*** Texto do documento ***
Professores universitários do Rio de Janeiro, de São Paulo e outras universidades falam do governo dos trabalhadores como se fosse o governo do ditador Médici, embora durante aquele período não abrissem o bico. Vetustos blogueiros, artistas sagrados como marqueteiros crônicos, jovens colunistas em busca da fama que o talento não assegura, políticos periféricos ao circuito essencial da democracia, teóricos sem obra conhecida e de gogó mafioso, estes são os mentores da violência pela violência, anárquica, mas não acéfala. Quem abençoa um suposto legítimo ódio visceral contra as instituições, expresso em lamentável, mas compreensível linguagem da violência, segundo estimam, busca seduzir literariamente os desavisados: a violência é a negação radical da linguagem. Mentores whiteblocks, igualmente infames.
A era da violência produziu a proliferação dos algozes e a democratização das vítimas. Antes, a era das máquinas trouxe a direta confrontação entre o capital e o trabalho, as manifestações de protesto dirigiam-se claramente aos capitalistas em demanda por segurança no serviço, salário, férias, descanso remunerado, regulamentação do trabalho de mulheres e crianças. Reclamos precisos e realizáveis. Politicamente exigiam o fim do voto censitário, o direito de voto das mulheres, o direito de organização, expressão e manifestação. Exigiam, em suma, inclusão econômica, social e política.
***
## Requisitos do exercício
A. Por favor, transcreva do texto sobre a violência o trecho que se abre com as palavras que contêm "Professores universitários do" e se fecha com "whiteblocks, igualmente infames.".
B. Escreva a continuação do texto sobre a violência e os protestos, partindo do ponto em que ele termina.
Os dados que vêm depois não têm nenhum papel nesta atividade.
*** Dados apresentados ***
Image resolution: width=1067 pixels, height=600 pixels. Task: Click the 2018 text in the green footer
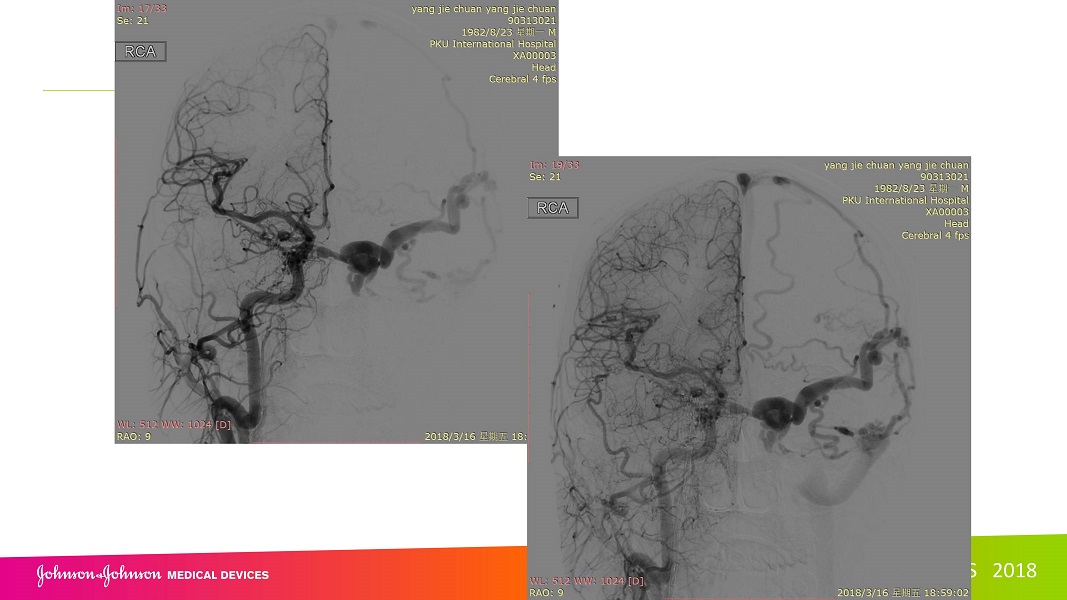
***
## Respostas das tarefas
A.
Professores universitários do Rio de Janeiro, de São Paulo e outras universidades falam do governo dos trabalhadores como se fosse o governo do ditador Médici, embora durante aquele período não abrissem o bico. Vetustos blogueiros, artistas sagrados como marqueteiros crônicos, jovens colunistas em busca da fama que o talento não assegura, políticos periféricos ao circuito essencial da democracia, teóricos sem obra conhecida e de gogó mafioso, estes são os mentores da violência pela violência, anárquica, mas não acéfala. Quem abençoa um suposto legítimo ódio visceral contra as instituições, expresso em lamentável, mas compreensível linguagem da violência, segundo estimam, busca seduzir literariamente os desavisados: a violência é a negação radical da linguagem. Mentores whiteblocks, igualmente infames.

B.
Os mentores dos algozes possuíam nome e residência conhecida. Os executores eram igualmente identificáveis: as forças da repressão, fonte da violência acobertada pela legislação que tornava ilegais as associações sindicais, as passeatas, os boicotes e as greves. As vítimas estavam à vista de todos: operários, operárias, desempregados, além de cidadãos, escritores e jornalistas solidários com a causa dos miseráveis.
Não há por que falsificar a história e negar que, ao longo do tempo, sindicatos mais fortes e oligarquizados também exerceram repressão sobre organizações rivais, bem como convocatórias grevistas impostas pela coação de operários sobre seus iguais. A era das máquinas não distribuía a violência igualitariamente, mas algozes e vítimas possuíam identidade social clara.
A atual era da violência, patrocinada por ideólogos, jornalistas, blogueiros, ativistas (nova profissão a necessitar de emprego permanente), professores, artistas, em acréscimo aos descontentes hepáticos, testemunha a agregação de múltiplos grupelhos, partidos sem futuro e fascistas genéticos aos tradicionais estimuladores da violência, os proprietários do capital. São algozes anônimos, encapuzados, escondidos nos codinomes das redes sociais, na covardia das palavras de ordem transmitidas a meia boca, no farisaísmo das negaças melífluas.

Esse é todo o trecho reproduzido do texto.